Since you cannot predict which system parts will show problematic behavior,
all parts have to be monitored. Depending on the actual job, different system
loads will stress different subsystems. Systematically identifying system
parts to be monitored, as well as deciding on the granularity of your probes,
is the key to successful data acquisition.
Simply dumping the aquired data into log files or onto a remote syslog
server may place additional stress on already loaded components. Choosing a
sensible data acquisition mechanism as well as an unintrusive data store
prevents choking the machines.
Sifting through all the data proves to be difficult due to the sheer mass
of collected data. Various sampling techniques help to spot sudden outages.

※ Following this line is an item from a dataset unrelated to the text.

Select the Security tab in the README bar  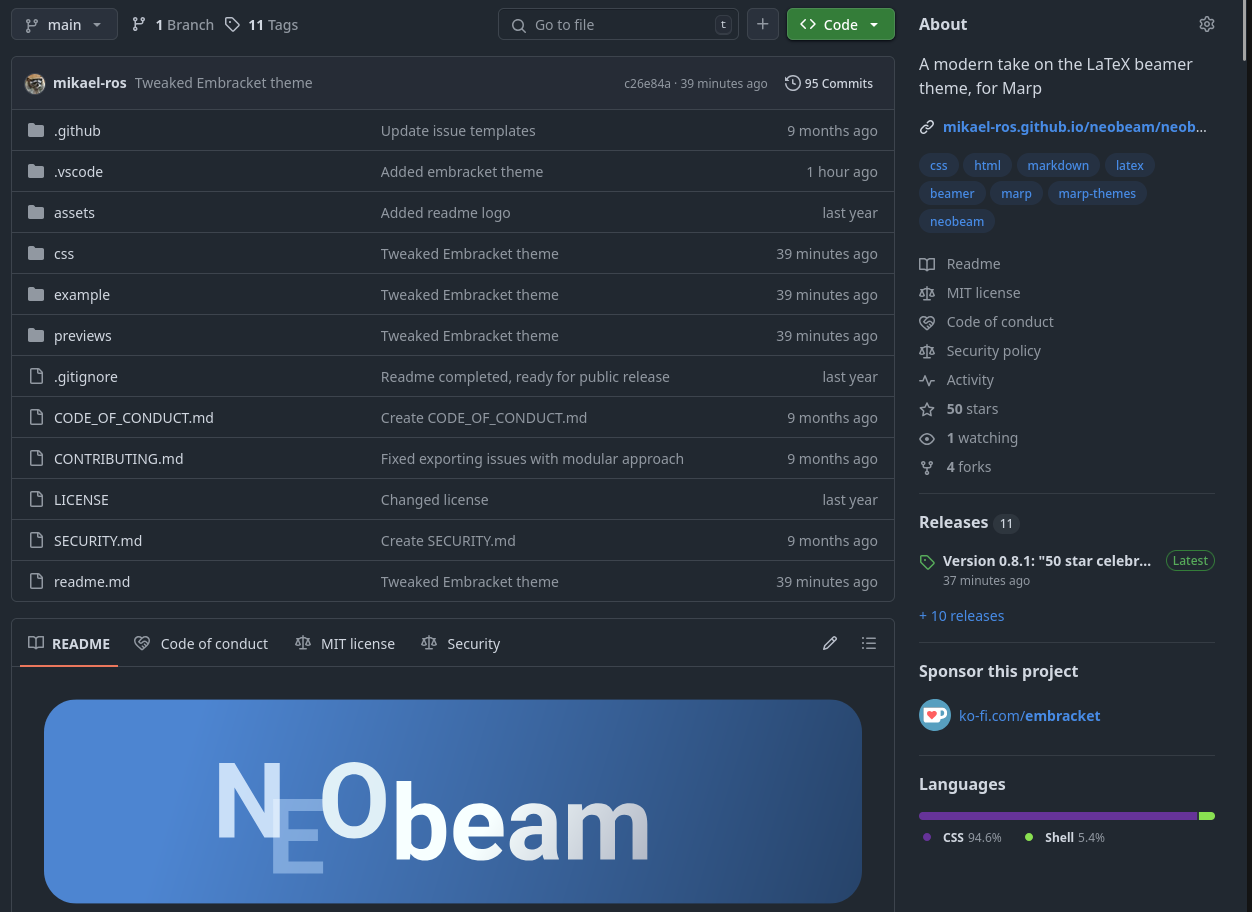click(460, 643)
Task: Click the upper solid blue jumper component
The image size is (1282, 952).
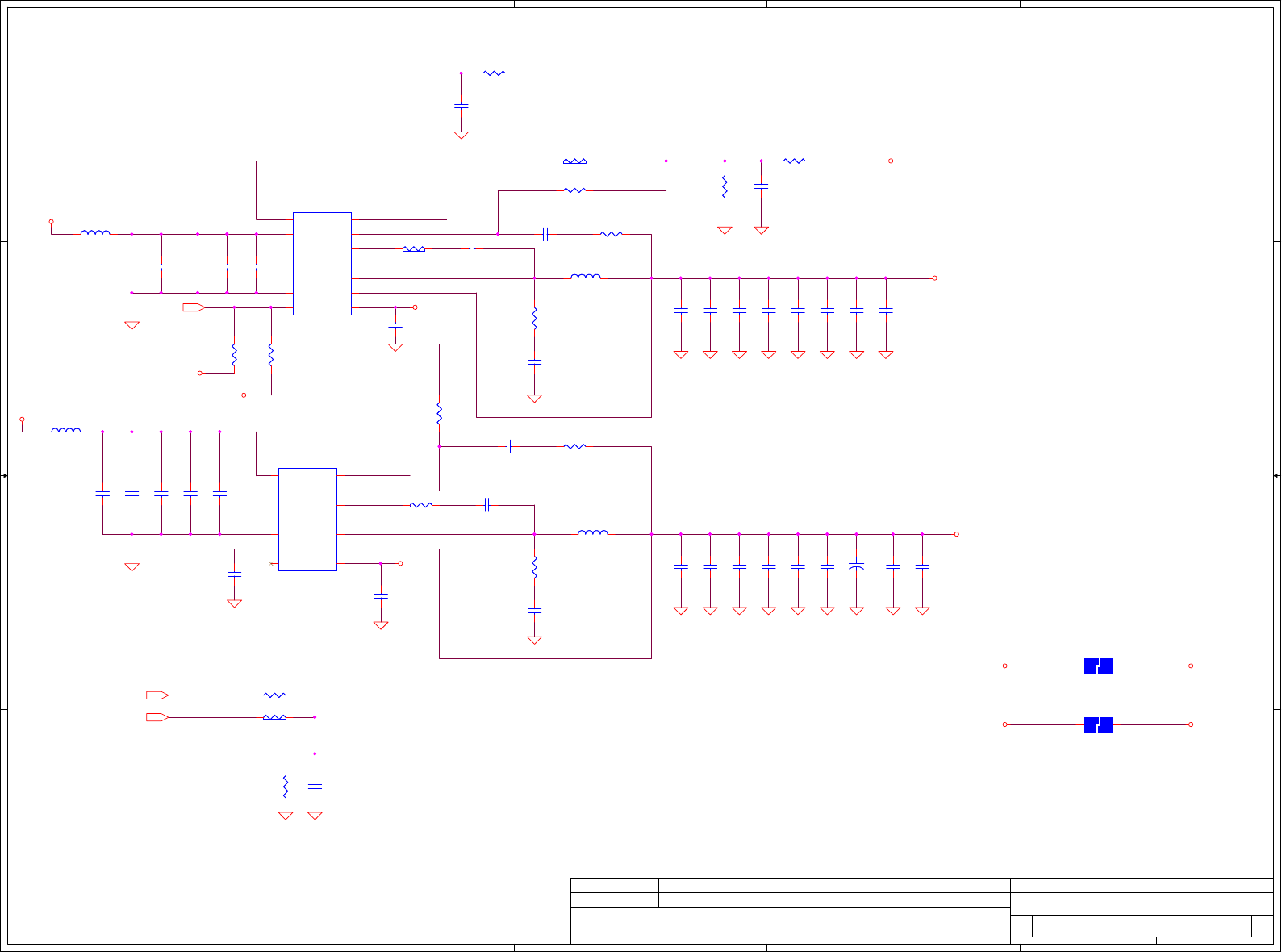Action: tap(1098, 666)
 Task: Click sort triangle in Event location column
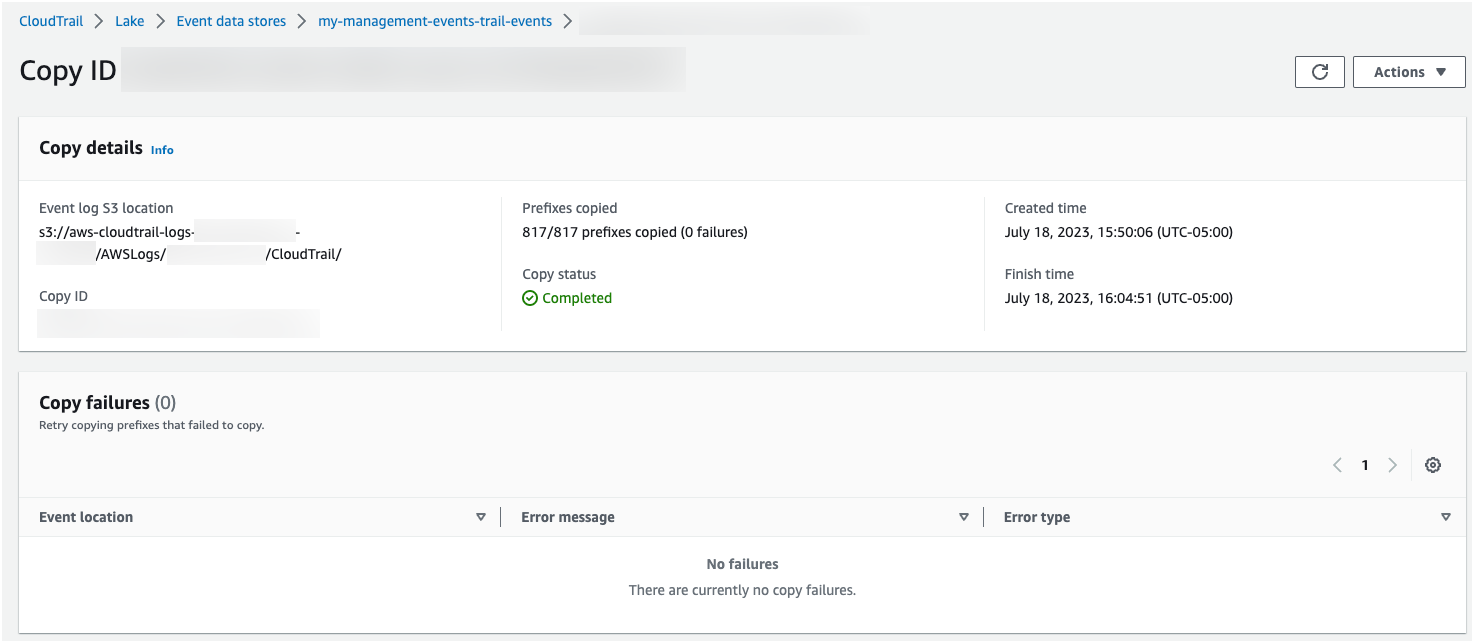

To identify long-term trends will help to prevent resource shortages long
before they become acute. Ultimately, a picture is worth more
than a thousand words. Choosing the best graphing function helps to recognize trends in time to avert problems.
Unfortunately, there are factors outside the box which have to be monitored
too, e.g. holiday seasons, or advertising campaignes causing unusual impact
on your webservers. It is up to you to identify which data is missing from
your set. You have to come up with methods to get it logged. Integrating all
the monitored data, building information history, as well as dropping
irrelevant noise becomes the key to see the whole picture.
Wielding the destilled information helps to decide which investment -- be
it time, hardware, personnel, education, or new methods -- will further your
environment. Use it to guide upper management to the most efficient
decision. |